Telecom Providers Sued for Dodging 911 Fees

A handful of lawsuits across the country have been filed against telecom companies including AT &T and Verizon alleging that the providers are not charging customers 911 service fees sufficient to meet legal requirements.  Allegedly, the phone services have dropped or drastically reduced 911 fee payments in an effort to compete for customers by lowering cell phone bills.  Many customers don’t notice, or don’t care, but 911 service fees paid to providers are subsequently paid as a tax required to keep 911 operating centers functional.  The various lawsuits filed across the country differ in specifics, but all generally allege that companies are ducking 911 fee payments in order to earn a competitive advantage.
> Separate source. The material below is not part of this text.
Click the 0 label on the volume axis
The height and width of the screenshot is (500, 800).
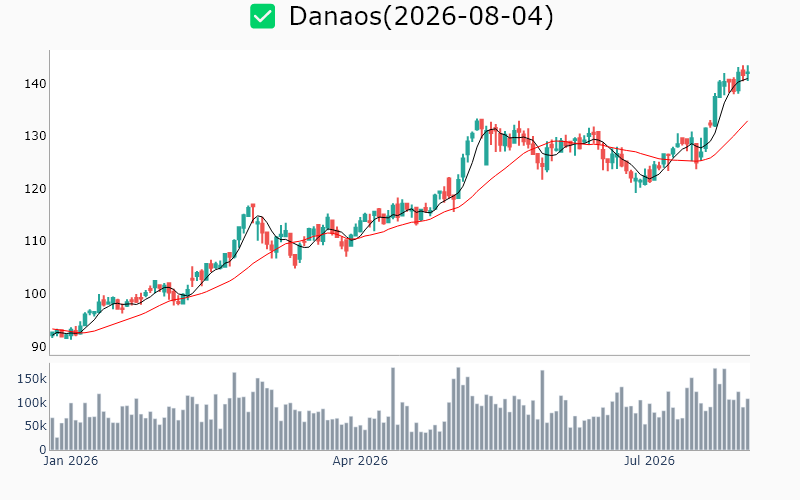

According to one lawsuit, the 911 fee underpayments amount to $6.9 million annually, putting a strain on 911 operating centers which consistently go over budget.  Research conducted for a complaint in Pennsylvania shows that Verizon does not charge 911 fees at all on 48% of the 240,000 cellular lines, while some smaller telecommunications providers don’t include 911 service fees in any cell phone contract.  The plaintiffs in most of the lawsuits are counties which are hit hard by expenses of 911 operating centers which are not covered by telecommunications providers, but so far the prospect of successful litigation is uncertain.

In defense of the litigation the telecommunications providers have not only disputed the validity of the charges, but have also responded that plaintiffs do not have standing to sue for enforcement of the 911 fee law.  A judge in Tennessee has already dismissed one complaint because the plaintiff county was not an “intended beneficiary” of the law requiring 911 fees be paid.  A second lawsuit is in jeopardy of dismissal because the telecom provider has argued that the individual subscribers are responsible for the fees.  With several more lawsuits pending, there will be more clarity regarding the possibility of judicial redress in the near future.

911 Emergency Services Falling Behind

The lawsuits against telecommunications companies for failing to charge 911 fees comes against the backdrop of a developing crises for emergency response services across the country.  As counties and states struggle to fund 911 operating centers, news reports across the country have highlighted troubling delays in response time.  Faced with high call volumes and short staffing some callers are even given busy messages when placing emergency calls, and outdated technology has made it difficult for operators to locate callers who use cell phones without specific directions.

Many states and counties lack proper legislative or administrative oversight of 911 services, and as such there is little enforcement of 911 fee requirements.  The lawsuits against Verizon, Bell South, and AT & T allege the telecom giants have taken advantage of this enforcement gap for competitive advantage.  As the fate of the legal action hangs in the balance, increased awareness of the failures of 911 emergency services has begun to take root within the federal government.

FCC Turning Attention to 911 Services

The Federal Communications Commission (FCC) has ratcheted up pressure on Congress to dedicate funds and legislative initiatives designed to improve 911 call center technology.  The agency has pushed for a nationwide upgrade of emergency centers to next-generation 911 (NG911) which, among other things, will allow operators to better locate emergency callers and even receive video or text communications. 

FCC Chairman Tom Wheeler has also Congress to provide legislative initiatives which will crack down on states and counties which divert 911 funds for other purposes.  Regardless of the outcome of the 911 lawsuits against the major telecom providers, the growing failure to fund and support 911 emergency centers has gained national attention and federal action to improve services seems imminent.